Work task -> What is needed is an exact copy of the records below, minus any pictures.

Data to examine ->
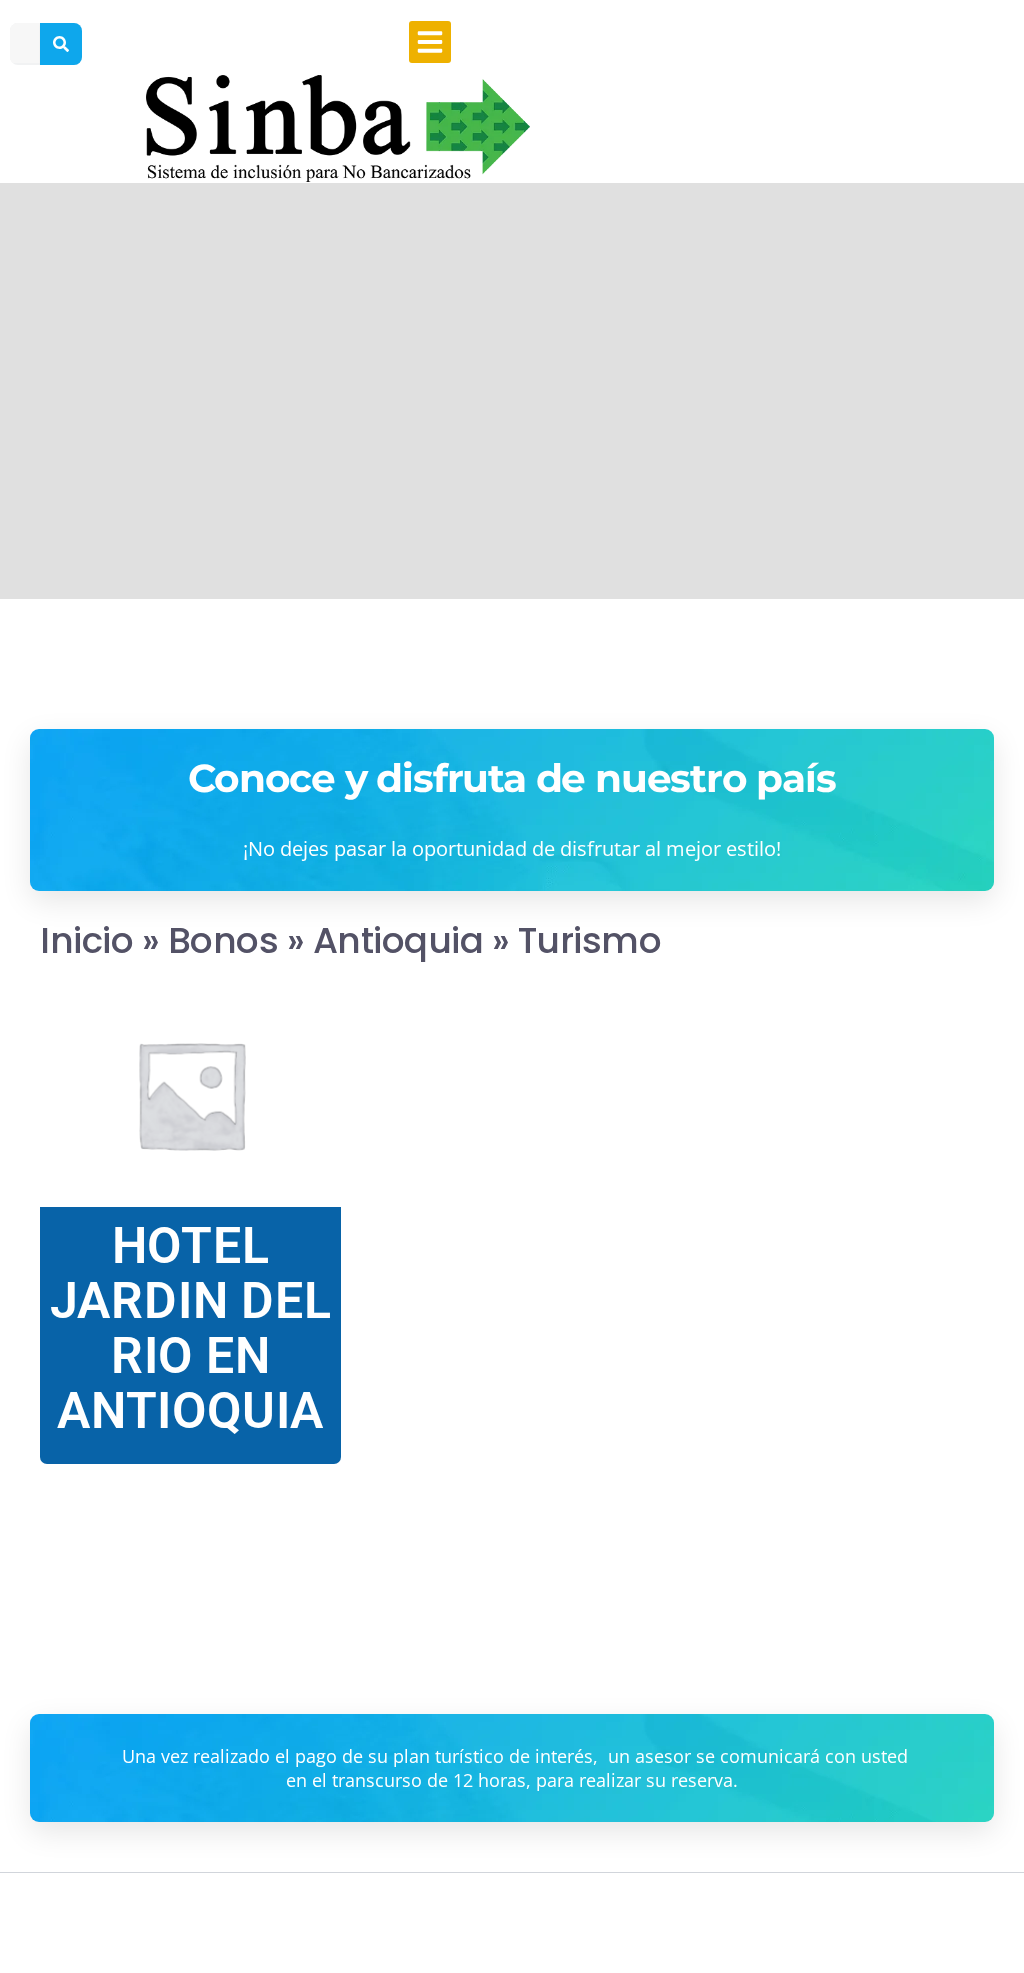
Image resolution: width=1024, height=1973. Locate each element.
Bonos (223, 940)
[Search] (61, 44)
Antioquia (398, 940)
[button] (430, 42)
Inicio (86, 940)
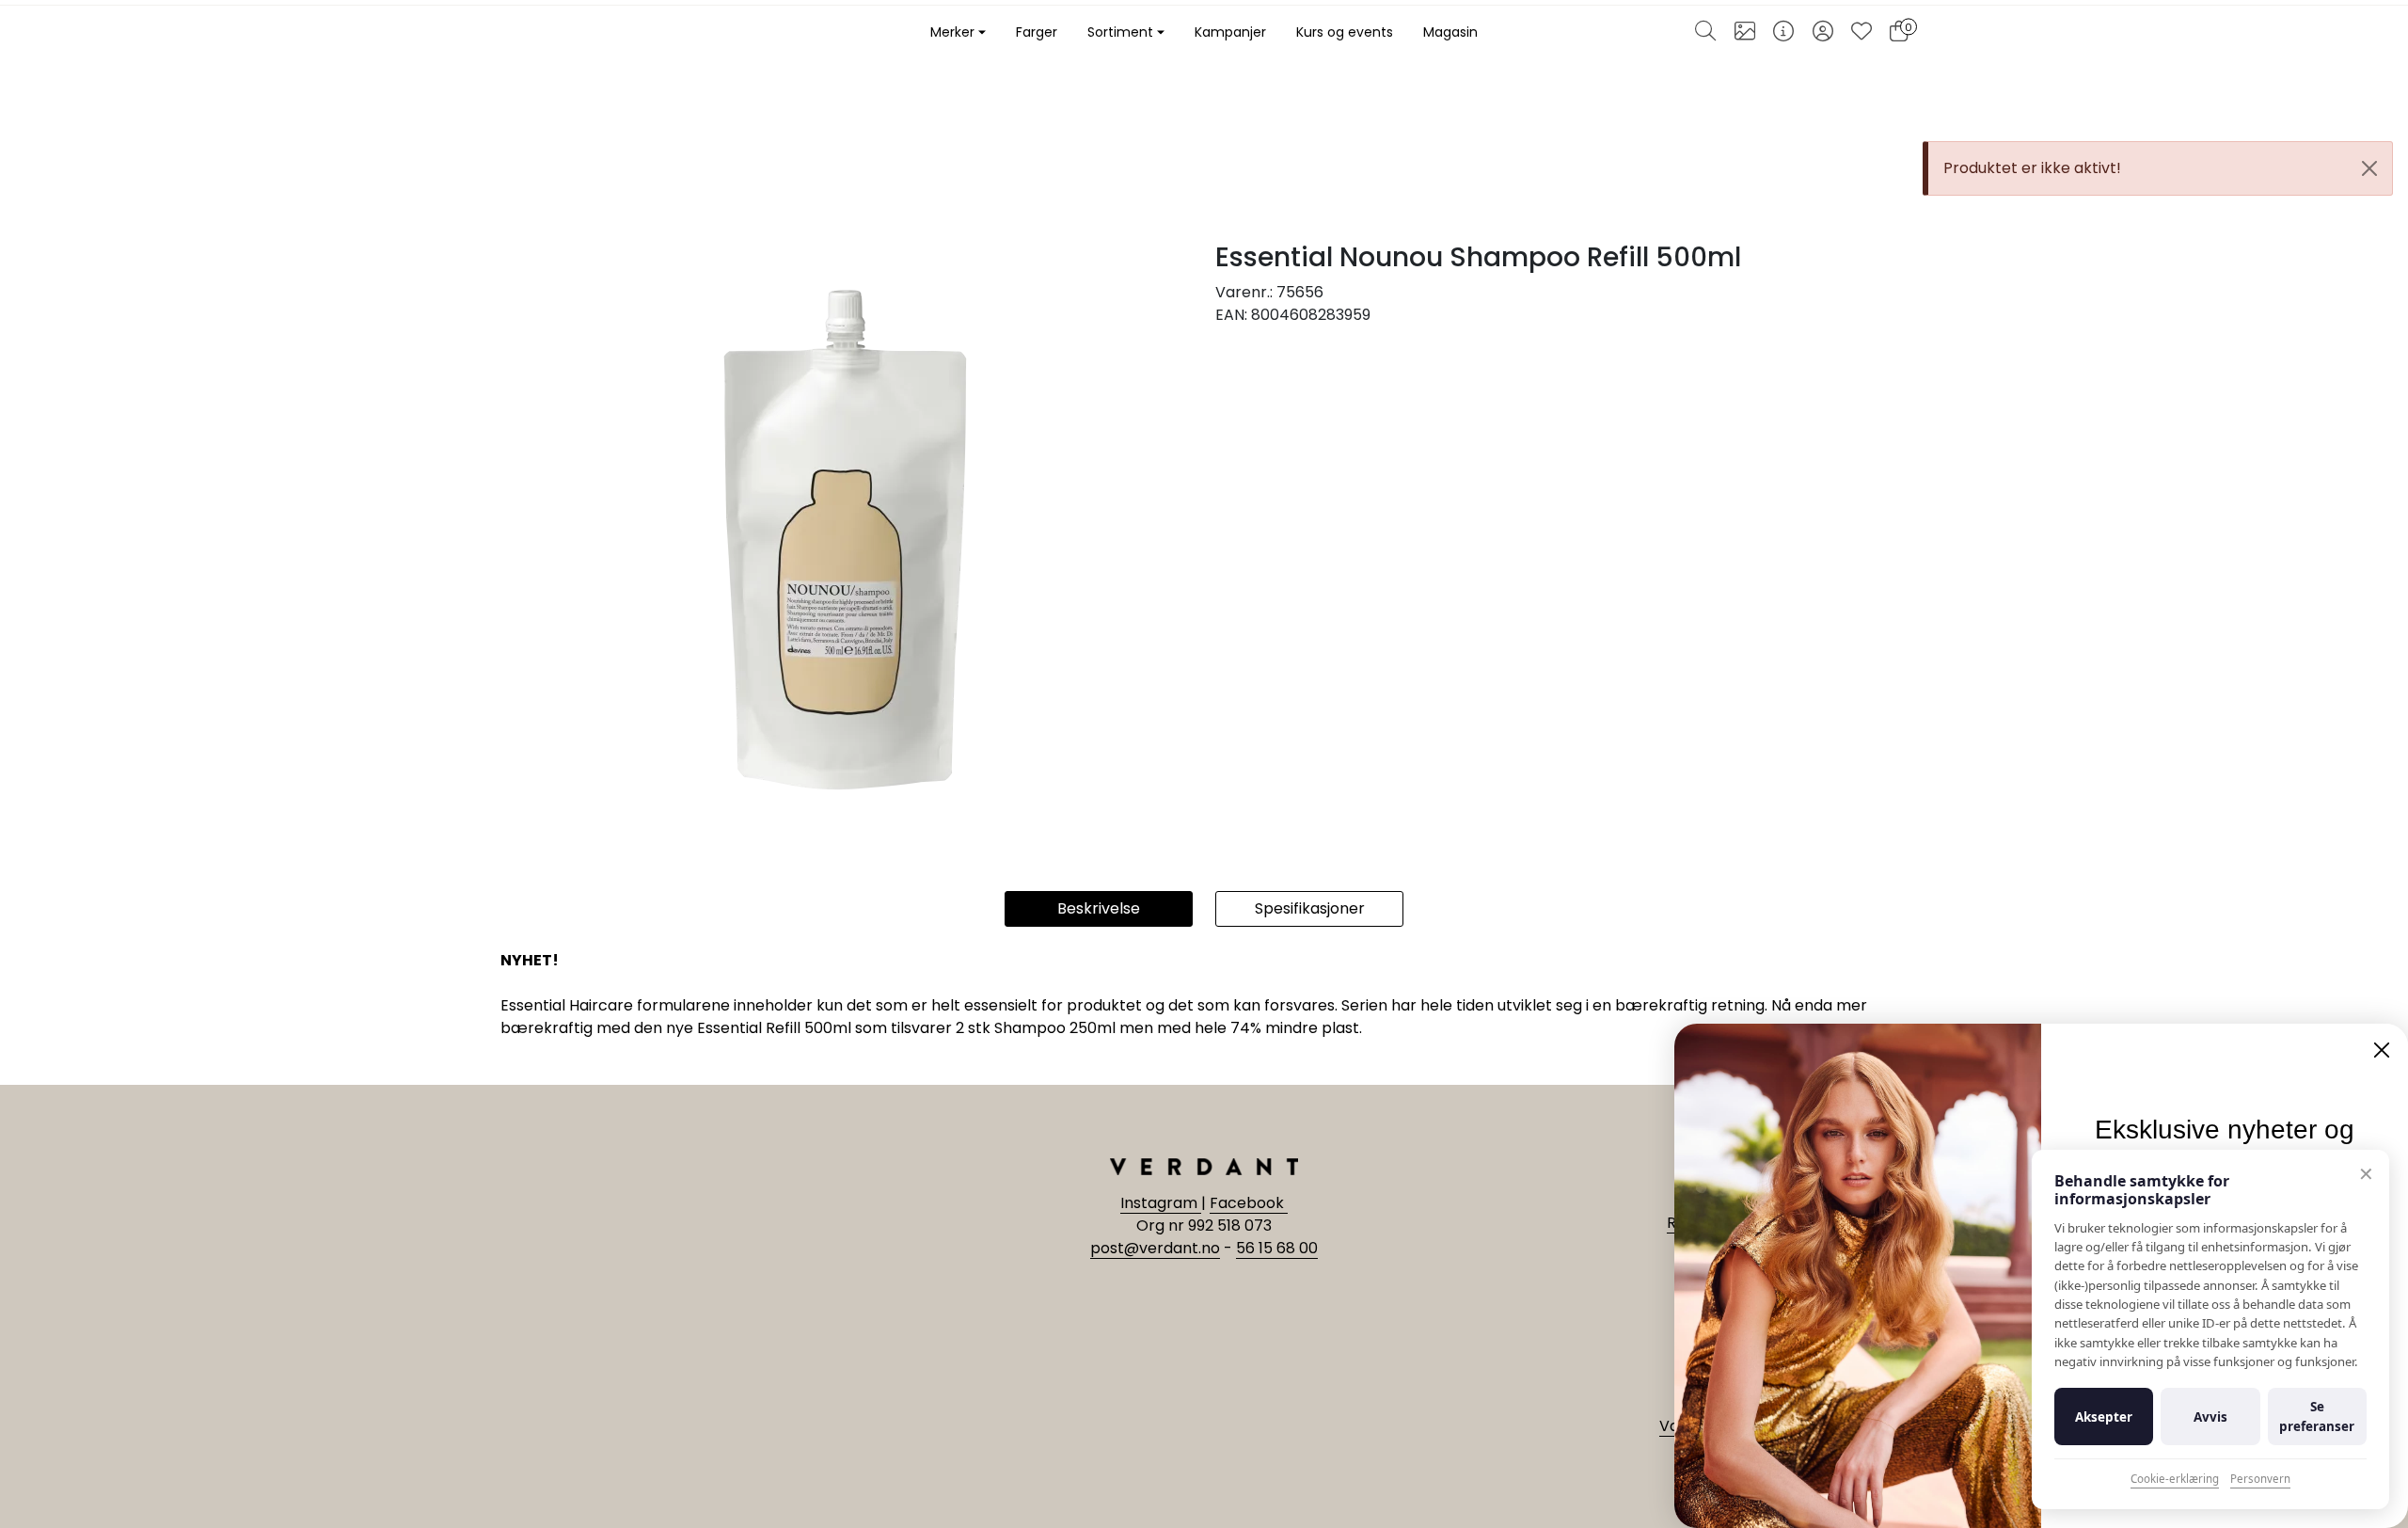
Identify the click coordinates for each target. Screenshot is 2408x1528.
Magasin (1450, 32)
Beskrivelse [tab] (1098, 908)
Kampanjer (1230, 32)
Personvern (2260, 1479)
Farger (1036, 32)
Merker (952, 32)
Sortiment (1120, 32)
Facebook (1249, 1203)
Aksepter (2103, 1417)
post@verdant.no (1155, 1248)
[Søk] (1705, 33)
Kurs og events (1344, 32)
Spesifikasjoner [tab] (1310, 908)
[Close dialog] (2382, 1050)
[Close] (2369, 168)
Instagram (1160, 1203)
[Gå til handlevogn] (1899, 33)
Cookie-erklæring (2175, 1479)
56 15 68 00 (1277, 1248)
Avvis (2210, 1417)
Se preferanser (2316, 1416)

Response for this exercise ->
Image resolution: width=1024, height=1973. Locate each element.
Bonos (223, 940)
[Search] (61, 44)
Antioquia (398, 940)
[button] (430, 42)
Inicio (86, 940)
Identify the click coordinates for each target. Screenshot is 2408x1528.
Magasin (1450, 32)
Beskrivelse [tab] (1098, 908)
Kampanjer (1230, 32)
Personvern (2260, 1479)
Farger (1036, 32)
Merker (952, 32)
Sortiment (1120, 32)
Facebook (1249, 1203)
Aksepter (2103, 1417)
post@verdant.no (1155, 1248)
[Søk] (1705, 33)
Kurs og events (1344, 32)
Spesifikasjoner [tab] (1310, 908)
[Close dialog] (2382, 1050)
[Close] (2369, 168)
Instagram (1160, 1203)
[Gå til handlevogn] (1899, 33)
Cookie-erklæring (2175, 1479)
56 15 68 00 (1277, 1248)
Avvis (2210, 1417)
Se preferanser (2316, 1416)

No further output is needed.